▶ **Exercise brief**: Transcribe exactly the stretch of lines beginning at the one containing "You are a computer-use" and closing with the last line of the entries below. Omit images.

○ ○ ○ ○ ○

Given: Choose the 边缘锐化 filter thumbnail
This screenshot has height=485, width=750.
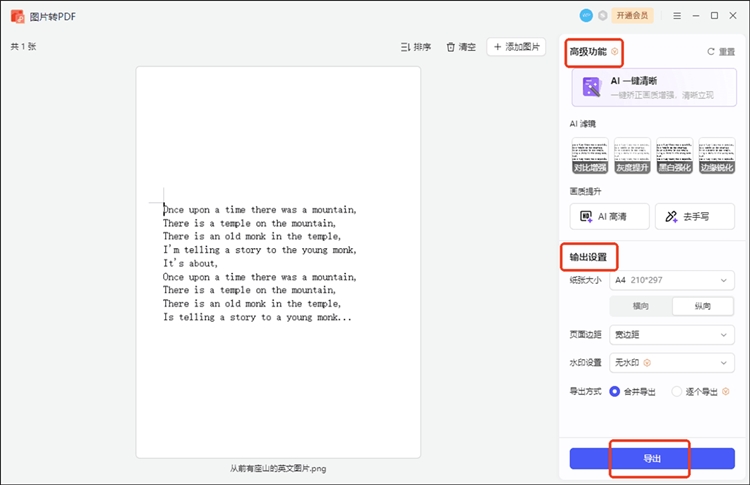Looking at the screenshot, I should 717,156.

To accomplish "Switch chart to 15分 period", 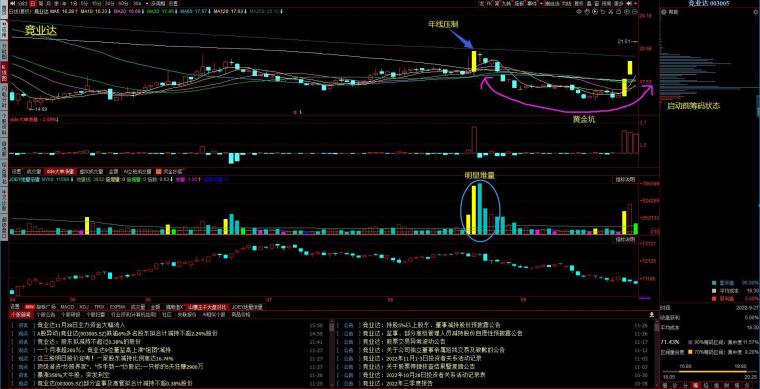I will [x=96, y=3].
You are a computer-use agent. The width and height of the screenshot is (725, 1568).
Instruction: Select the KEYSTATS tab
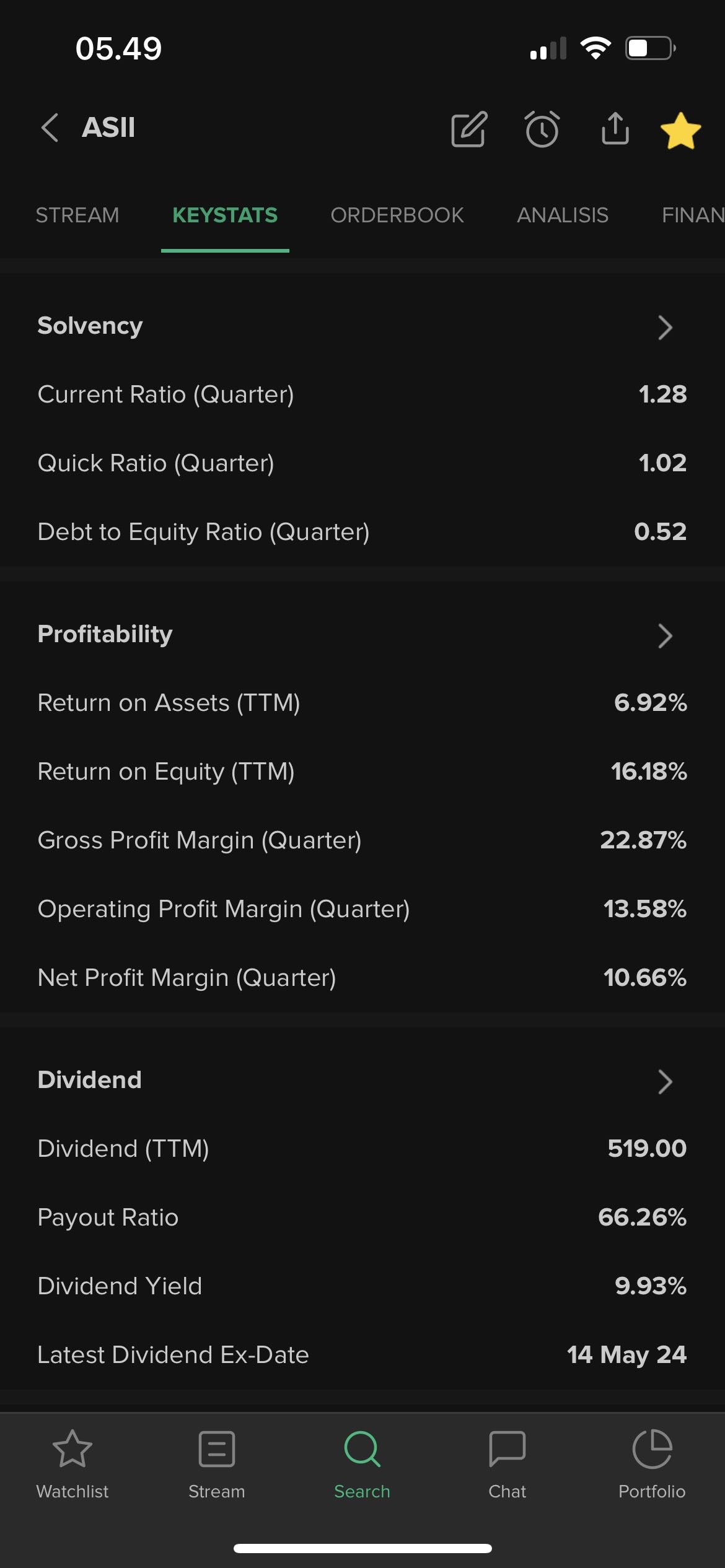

○ ○ ○ ○ ○

▶ **Written response**:
You are a computer-use agent. The width and height of the screenshot is (725, 1568).
Instruction: Select the KEYSTATS tab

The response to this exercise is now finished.